◆ EXERCISE DETAILS
In the items below, replace "input field" with "text box" and give every line again with nothing else changed.

◆ ITEMS
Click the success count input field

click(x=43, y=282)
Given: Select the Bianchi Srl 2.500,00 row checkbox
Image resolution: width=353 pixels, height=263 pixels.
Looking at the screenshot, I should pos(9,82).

◆ SOLUTION TO THE EXERCISE
Click the success count text box

click(x=43, y=282)
Given: Select the Bianchi Srl 2.500,00 row checkbox
Image resolution: width=353 pixels, height=263 pixels.
Looking at the screenshot, I should pos(9,82).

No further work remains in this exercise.